§ 245.303. General requirements.
(a) For a corrective action required by this subchapter, the Department may do one or more of the following:
(1) Direct or order the responsible party to perform the corrective action.
(2) Perform the corrective action.
(3) Direct that the corrective action be performed by a third party.
(4) Seek other appropriate administrative or court ordered relief.
(b) For a corrective action required by this subchapter, the Department may collect or recover, from the responsible party, the Departments costs and expenses involved in taking corrective action in accordance with this subchapter, authorizing a third party to take corrective action under this subchapter and initiating cost recovery actions under this subchapter. The Department may collect the amount in the same manner as civil penalties are collected under section 1307(b) of the act (35 P. S. § 6021.1307(b)).
(c) For corrective actions required by this subchapter, it will be presumed as a rebuttable presumption of law in civil and administrative proceedings that a person who owns or operates an aboveground or underground storage tank system is liable, without proof of fault, negligence or causation, for damage, contamination or pollution within 2,500 feet of the perimeter of the site of a storage tank system containing or which contained a regulated substance of the type which caused the damage, contamination or pollution. The presumption may be overcome by clear and convincing evidence that the person so charged did not contribute to the damage, contamination or pollution.

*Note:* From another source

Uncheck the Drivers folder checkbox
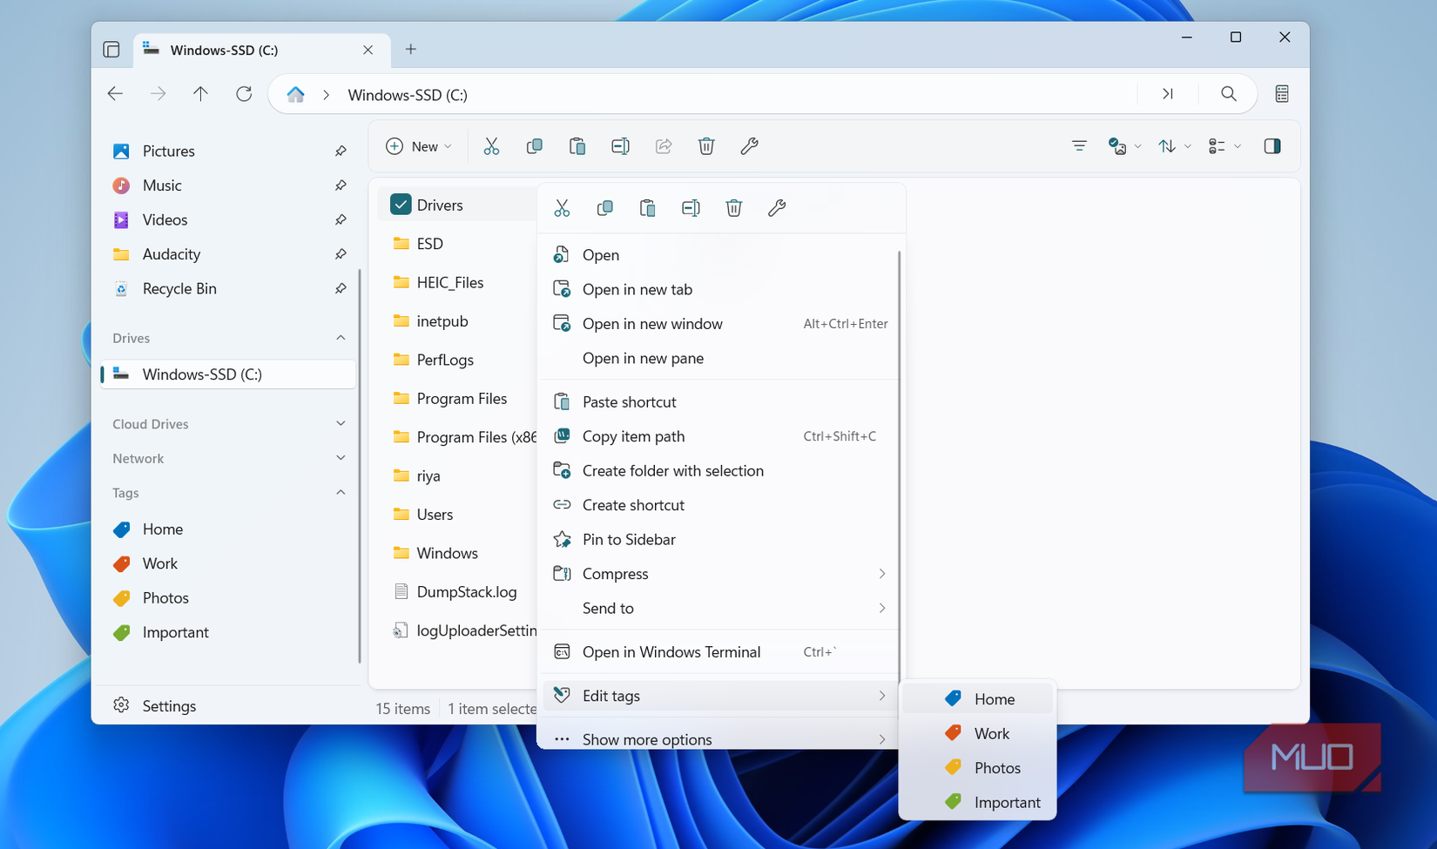1437x849 pixels. 401,205
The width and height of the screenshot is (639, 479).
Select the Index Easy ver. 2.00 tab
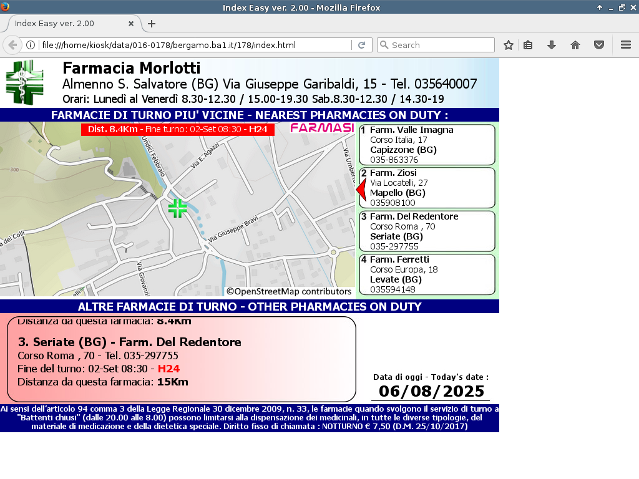coord(62,24)
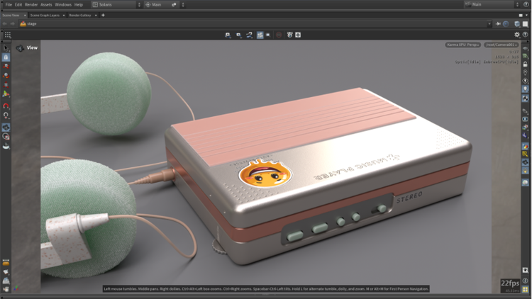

(d) To overcome the presumption of liability established in subsection (c), the owner or operator shall affirmatively prove, by clear and convincing evidence, one of the following:
(1) The damage, contamination or pollution existed prior to the use of a storage tank system at the facility to contain an accumulation of regulated substances, as determined by surveys of the site and within 2,500 feet of the perimeter of the storage tank system or facility.
(2) An adjacent landowner refused to allow the owner or operator of a storage tank system at a new facility access to property within 2,500 feet of the perimeter of a storage tank facility to conduct a survey.
(3) The damage, contamination or pollution was not within 2,500 feet of the perimeter of a storage tank system.
(4) The owner or operator did not contribute to the damage, contamination or pollution.
(e) The Department may waive or combine one or more of the requirements in this subchapter based on:
(1) The nature, extent, type, volume or complexity of the release, including a release to a containment structure or facility that is shown to be liquid-tight.
(2) The general characteristics of the site and the regulated substances which were released.
(3) The corrective action which occurred subsequent to the release.
(f) The Departments acceptance or approval of an interim remedial action, site characterization, site characterization report, remedial action plan, remedial action or remedial action completion report, does not constitute and may not be construed as a release from civil or criminal liability in an administrative, civil or criminal proceeding.
Source The provisions of this § 245.303 amended December 21, 2018, effective December 22, 2018, 48 Pa.B. 7875. Immediately preceding text appears at serial pages (331041) to (331042).
Cross References This section cited in 25 Pa. Code § 245.1 (relating to definitions); 25 Pa. Code § 245.310 (relating to site characterization report); 25 Pa. Code § 245.311 (relating to remedial action plan); and 25 Pa. Code § 245.313 (relating to remedial action completion report).